- **SHORT EXERCISE A**
Rewrite the trucking passage starting at "There are two" and ending at "450.4 billion miles.", swapping "freight" for "cargo".
- **SHORT EXERCISE B**
In the trucking passage, how many miles did registered trucks in the U.S. travel in 2015?

- **SOURCE TEXT**
>> start
There are two main types of trucking companies: full truckload (FTL) and less than truckload (LTL) carriers. FTL carriers typically deliver large deliveries to a single recipient, while LTL freight carriers deliver smaller parcels and shipments to several recipients.
According to a 2018 report from the American Trucking Association, 10.77 billion tons of freight was moved across the country by trucks last year.
In 2017, the trucking industry generated more than $700 billion in revenue.
In 2015, registered trucks in the U.S. traveled a total of 450.4 billion miles.
Full truckload shipping is generally responsible for moving large amounts of cargo. These trucks typically haul deliveries of up to 50,000 pounds. According to Plunkett Research, an industry analytical research company, the FTL sector currently generates more than $116 billion in revenue and is projected to reach more than $167 billion by 2025. Although 90% of FTL fleets have fewer than six trucks, some companies, such as Knight-Swift Transportation and J.B. Hunt, are quite large.
>> end
- **ENTRIES SHOWN**
>> start
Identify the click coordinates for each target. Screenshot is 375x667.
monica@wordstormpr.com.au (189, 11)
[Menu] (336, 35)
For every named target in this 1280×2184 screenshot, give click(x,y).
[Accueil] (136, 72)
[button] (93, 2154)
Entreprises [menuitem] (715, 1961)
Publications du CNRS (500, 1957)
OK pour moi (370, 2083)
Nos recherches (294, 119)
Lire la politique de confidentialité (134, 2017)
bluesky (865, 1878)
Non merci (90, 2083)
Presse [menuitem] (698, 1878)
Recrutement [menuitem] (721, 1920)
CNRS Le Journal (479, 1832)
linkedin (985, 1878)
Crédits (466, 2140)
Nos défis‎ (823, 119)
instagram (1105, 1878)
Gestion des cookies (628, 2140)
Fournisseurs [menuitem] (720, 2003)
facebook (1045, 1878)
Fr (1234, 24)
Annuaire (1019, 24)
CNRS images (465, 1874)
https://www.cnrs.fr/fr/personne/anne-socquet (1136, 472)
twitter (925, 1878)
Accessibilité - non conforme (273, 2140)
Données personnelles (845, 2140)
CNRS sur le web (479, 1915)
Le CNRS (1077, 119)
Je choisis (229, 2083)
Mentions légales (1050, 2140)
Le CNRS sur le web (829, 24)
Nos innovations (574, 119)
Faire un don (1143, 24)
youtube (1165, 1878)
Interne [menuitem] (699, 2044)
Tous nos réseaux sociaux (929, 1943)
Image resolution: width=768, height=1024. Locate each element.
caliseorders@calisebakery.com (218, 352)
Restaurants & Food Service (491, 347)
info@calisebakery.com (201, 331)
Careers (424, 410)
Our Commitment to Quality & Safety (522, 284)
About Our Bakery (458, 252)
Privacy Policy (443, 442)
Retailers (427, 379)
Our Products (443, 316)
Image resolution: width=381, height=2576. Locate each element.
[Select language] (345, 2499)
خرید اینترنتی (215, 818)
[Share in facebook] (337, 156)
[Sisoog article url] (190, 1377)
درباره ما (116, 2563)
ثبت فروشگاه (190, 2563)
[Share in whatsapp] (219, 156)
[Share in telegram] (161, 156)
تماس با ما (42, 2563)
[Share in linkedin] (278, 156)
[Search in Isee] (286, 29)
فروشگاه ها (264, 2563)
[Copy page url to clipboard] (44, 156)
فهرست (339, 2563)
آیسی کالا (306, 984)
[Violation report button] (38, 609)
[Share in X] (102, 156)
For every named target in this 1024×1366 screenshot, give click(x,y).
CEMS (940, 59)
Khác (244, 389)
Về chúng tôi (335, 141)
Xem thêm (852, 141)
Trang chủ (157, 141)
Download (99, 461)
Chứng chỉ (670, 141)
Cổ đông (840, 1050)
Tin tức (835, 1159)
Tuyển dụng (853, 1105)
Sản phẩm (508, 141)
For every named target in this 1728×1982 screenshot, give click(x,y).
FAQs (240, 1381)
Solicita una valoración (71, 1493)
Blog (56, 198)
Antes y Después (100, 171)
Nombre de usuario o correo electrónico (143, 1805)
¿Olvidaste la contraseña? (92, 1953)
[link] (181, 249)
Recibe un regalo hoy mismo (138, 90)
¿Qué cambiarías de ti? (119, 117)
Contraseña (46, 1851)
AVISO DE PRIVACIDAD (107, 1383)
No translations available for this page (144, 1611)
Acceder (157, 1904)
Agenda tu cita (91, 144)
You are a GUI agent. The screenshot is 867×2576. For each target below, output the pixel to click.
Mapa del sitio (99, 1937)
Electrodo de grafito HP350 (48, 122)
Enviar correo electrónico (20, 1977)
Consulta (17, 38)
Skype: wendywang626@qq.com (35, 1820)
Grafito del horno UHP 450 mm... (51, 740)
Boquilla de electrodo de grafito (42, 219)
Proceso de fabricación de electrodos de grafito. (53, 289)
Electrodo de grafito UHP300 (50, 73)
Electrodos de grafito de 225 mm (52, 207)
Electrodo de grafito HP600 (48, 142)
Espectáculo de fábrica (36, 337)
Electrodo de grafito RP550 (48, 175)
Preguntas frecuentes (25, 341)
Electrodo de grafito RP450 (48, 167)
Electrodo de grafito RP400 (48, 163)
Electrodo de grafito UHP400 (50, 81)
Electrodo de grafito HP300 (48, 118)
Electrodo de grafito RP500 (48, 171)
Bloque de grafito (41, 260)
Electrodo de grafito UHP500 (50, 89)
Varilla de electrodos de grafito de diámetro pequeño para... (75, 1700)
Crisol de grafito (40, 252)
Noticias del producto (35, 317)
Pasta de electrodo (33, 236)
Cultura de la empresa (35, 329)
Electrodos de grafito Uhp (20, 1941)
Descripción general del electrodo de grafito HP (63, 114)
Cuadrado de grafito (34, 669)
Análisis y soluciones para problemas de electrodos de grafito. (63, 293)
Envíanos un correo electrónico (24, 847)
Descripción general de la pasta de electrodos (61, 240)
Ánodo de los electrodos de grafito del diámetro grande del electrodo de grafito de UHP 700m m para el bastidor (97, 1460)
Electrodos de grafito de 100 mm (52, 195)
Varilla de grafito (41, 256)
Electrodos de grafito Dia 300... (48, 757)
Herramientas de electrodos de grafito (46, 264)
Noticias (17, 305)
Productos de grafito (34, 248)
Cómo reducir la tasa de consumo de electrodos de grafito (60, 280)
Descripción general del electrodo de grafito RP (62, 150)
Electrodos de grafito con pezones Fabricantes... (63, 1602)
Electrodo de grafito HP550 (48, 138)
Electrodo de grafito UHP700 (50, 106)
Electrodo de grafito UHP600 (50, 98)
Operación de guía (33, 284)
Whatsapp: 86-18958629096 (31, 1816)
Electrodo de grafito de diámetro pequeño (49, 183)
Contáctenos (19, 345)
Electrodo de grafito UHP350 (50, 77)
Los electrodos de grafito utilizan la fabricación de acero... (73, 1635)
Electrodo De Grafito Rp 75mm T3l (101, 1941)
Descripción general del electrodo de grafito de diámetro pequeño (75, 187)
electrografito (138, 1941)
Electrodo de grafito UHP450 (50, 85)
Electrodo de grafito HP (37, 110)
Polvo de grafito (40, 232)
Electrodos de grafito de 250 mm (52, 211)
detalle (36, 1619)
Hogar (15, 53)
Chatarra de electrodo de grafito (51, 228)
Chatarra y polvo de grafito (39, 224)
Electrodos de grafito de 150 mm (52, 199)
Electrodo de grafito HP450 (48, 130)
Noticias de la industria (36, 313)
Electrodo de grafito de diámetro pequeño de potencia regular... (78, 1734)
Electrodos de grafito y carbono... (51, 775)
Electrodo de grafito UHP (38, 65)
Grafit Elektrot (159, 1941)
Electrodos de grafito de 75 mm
>> end
- **COMPLETE RESPONSE A**
There are two main types of trucking companies: full truckload (FTL) and less than truckload (LTL) carriers. FTL carriers typically deliver large deliveries to a single recipient, while LTL cargo carriers deliver smaller parcels and shipments to several recipients.
According to a 2018 report from the American Trucking Association, 10.77 billion tons of cargo was moved across the country by trucks last year.
In 2017, the trucking industry generated more than $700 billion in revenue.
In 2015, registered trucks in the U.S. traveled a total of 450.4 billion miles.

- **COMPLETE RESPONSE B**
A total of 450.4 billion miles.